You mentioned that you went to see your mom, drove 150 miles, and reminded her that no one else did. Lauren, we have been friends for a while so I am going to candid. I think you made that trip, and gathered up all of the details of it for the wrong reasons. Your did those things so you could use them as a measuring stick, to prove all that you do that is worthy of her love; so much more worthy than the others who were not there through the painful times for her, or you.
Well my sweet sweet friend, you do not have to prove that you are worthy, YOU ARE WORTHY... and always have been! You are one of the most loving worthy individuals I have ever met. I believe on some level your mom felt it too. Her behavior did not demonstrate it, but it was not her fault, she simply did not have the capacity to see it or do anything about. I believe that is one of the gifts of heaven, that the garbage of the human condition falls away. The older I get the more I realize how people do the most unusual things to achieve the results they want. If everyone could comprehend the overall impact on others of their actions, we would live a very different world.

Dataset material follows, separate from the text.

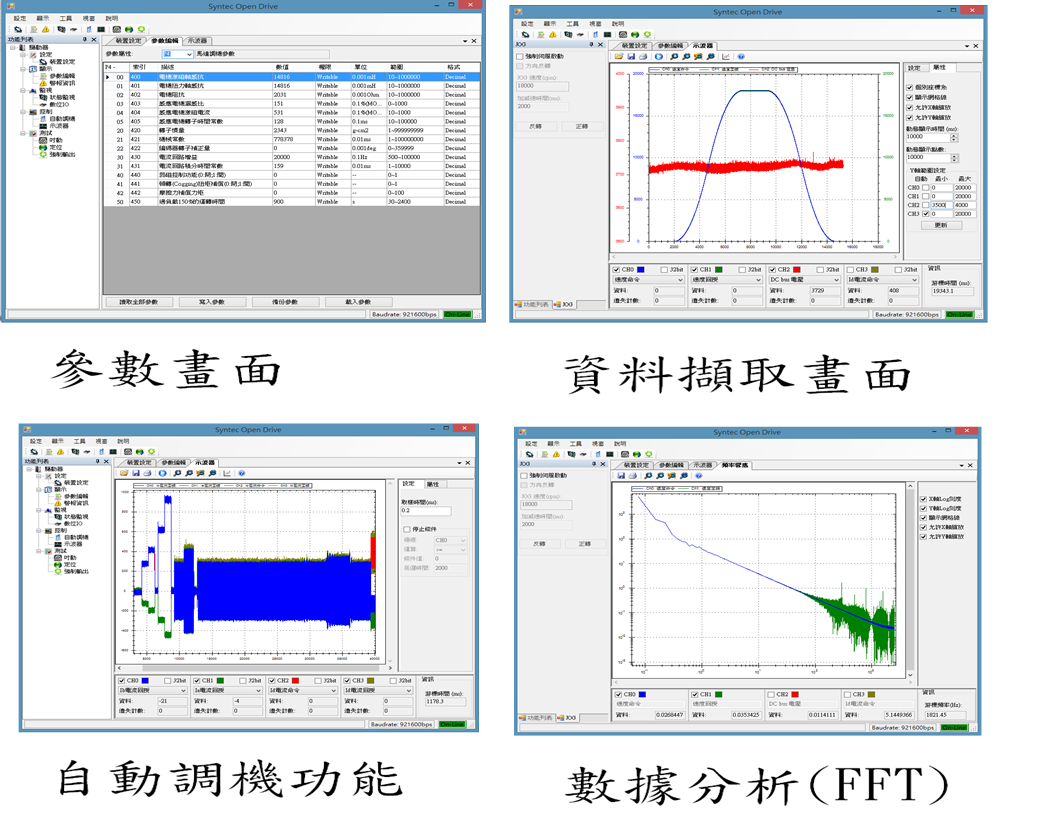Click the chart graph icon in top-right oscilloscope toolbar
Screen dimensions: 1044x818
[x=726, y=57]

On a certain level you may prolong the healing because you are so entrenched in holding on to the painful past. I know it is hard, but no less hard than the behavior that consumed your mom. My prayer for you is that you can find a way to forgive her, and your sisters, and all of the rest of the family who simply do not comprehend the painful events of your life, and who have in large part ignored it or moved past it as a means to survive and live their own lives free of the pain you have endured.
I pray that through this holiday season you find a way to say (and mean it) "Mom, I want you to know that you hurt me more than words can say, and there are times that I hate you for it, but... most important is the fact that I love you, and I know beneath it all you love me. I forgive you for all of the hurtful things you did to me. I know you loved me but were not capable of showing me in the way I needed. Regardless of all that came before, I love you and I embrace the fact that you love me. As of today I am freeing myself of the burden of seeking your approval. From this day forward I am taking control for both of us, something I understand you could never do for yourself, and I am going to live my life without any further focus on what was so wrong, but rather the love that was there but not expressed."

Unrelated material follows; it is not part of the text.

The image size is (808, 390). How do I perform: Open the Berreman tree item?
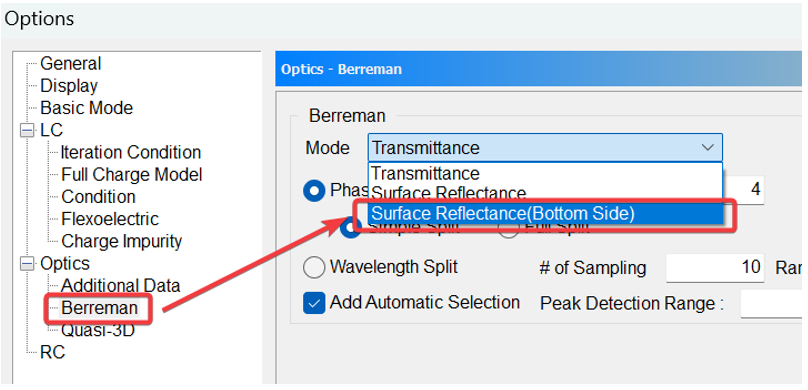99,308
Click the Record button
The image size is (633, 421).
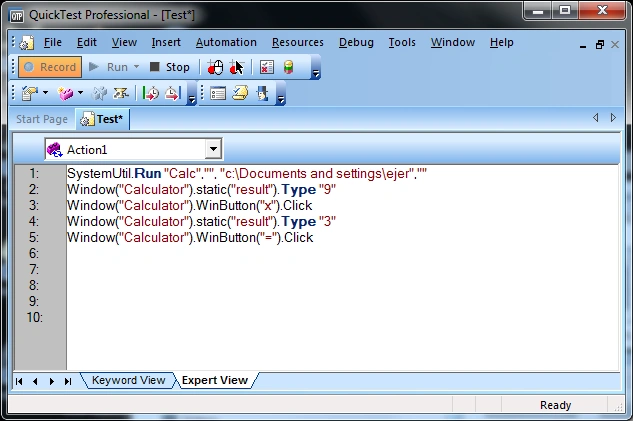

When you can, take a trip back to her grave, just enjoy it for you, don't measure it against anything and never tell a detail of the trip to anyone unless it is to say, "it was good." you will have moved in the right direction.

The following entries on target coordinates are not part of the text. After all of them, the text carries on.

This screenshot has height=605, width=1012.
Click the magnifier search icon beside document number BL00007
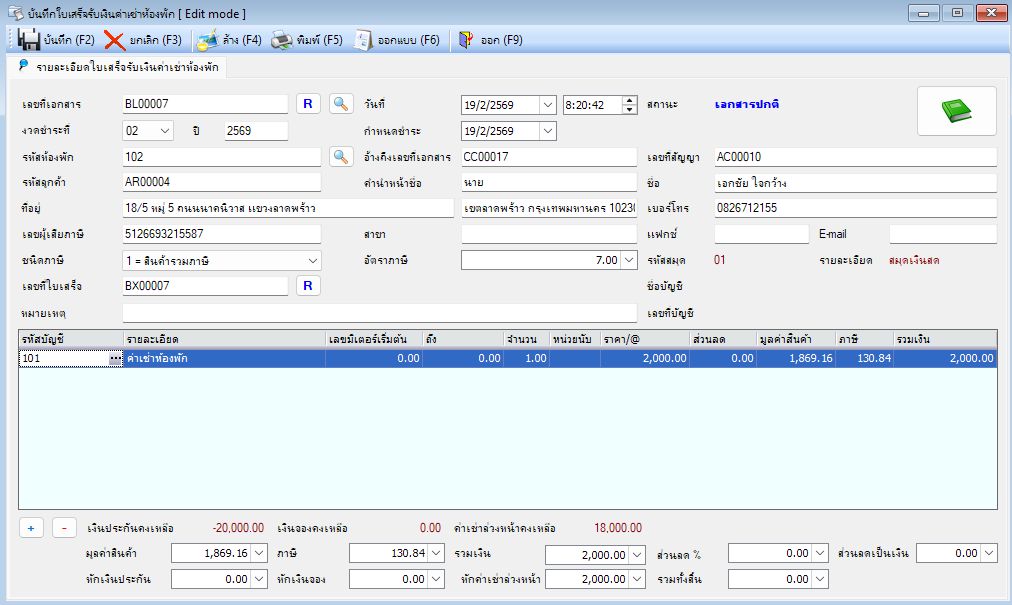pos(341,103)
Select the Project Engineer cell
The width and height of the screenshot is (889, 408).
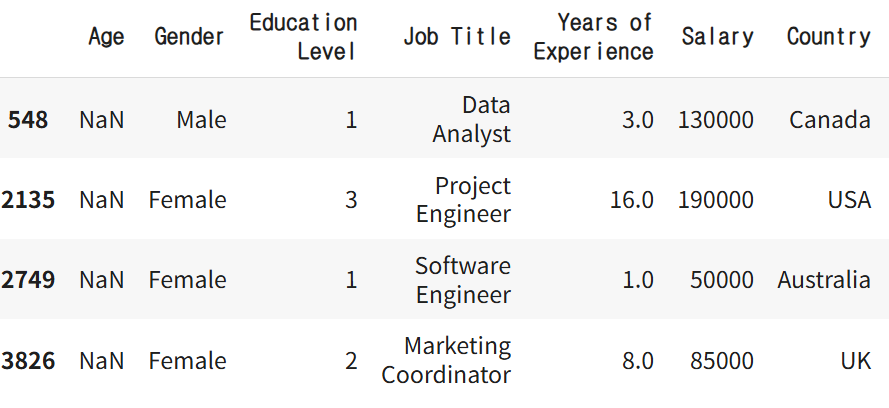463,200
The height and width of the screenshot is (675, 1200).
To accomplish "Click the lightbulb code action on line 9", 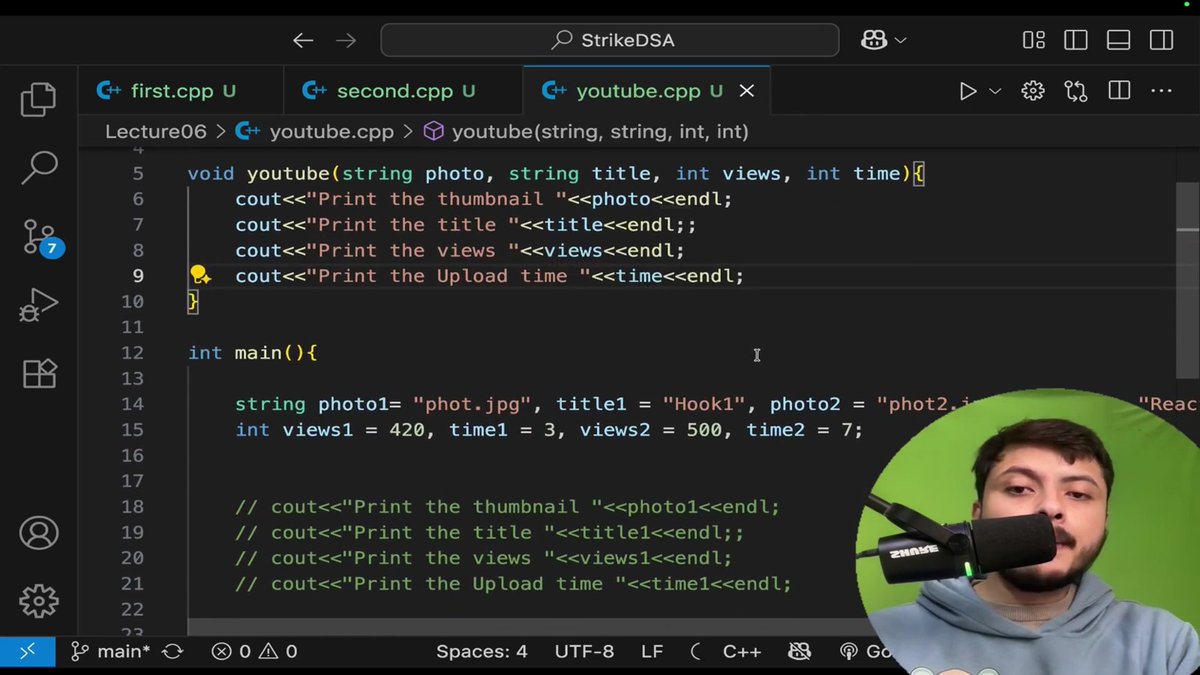I will coord(200,275).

I felt very compelled to come to this site today, and as much as I care about everyone here, I felt an immediate need to look for a post from you. Now I can tell you why, out of the blue I had a dream about your mom again. It was just a dream, but if they count for anything I can tell you, she gets it, she is sorry, and she loves you with all of her heart.
You are a beautiful giving person who is worthy of tremendous love and respect. You have a wonderful husband who deserves all of you. As good as things are with him, when you can do some healing from a circumstance that was no more controllable by your mom, than it was for you, you will have more to give the man who loves you so much today, tomorrow, and forever. It is much easier said than done, but I pray that you can forgive, let go and live life NOW to its fullest extent!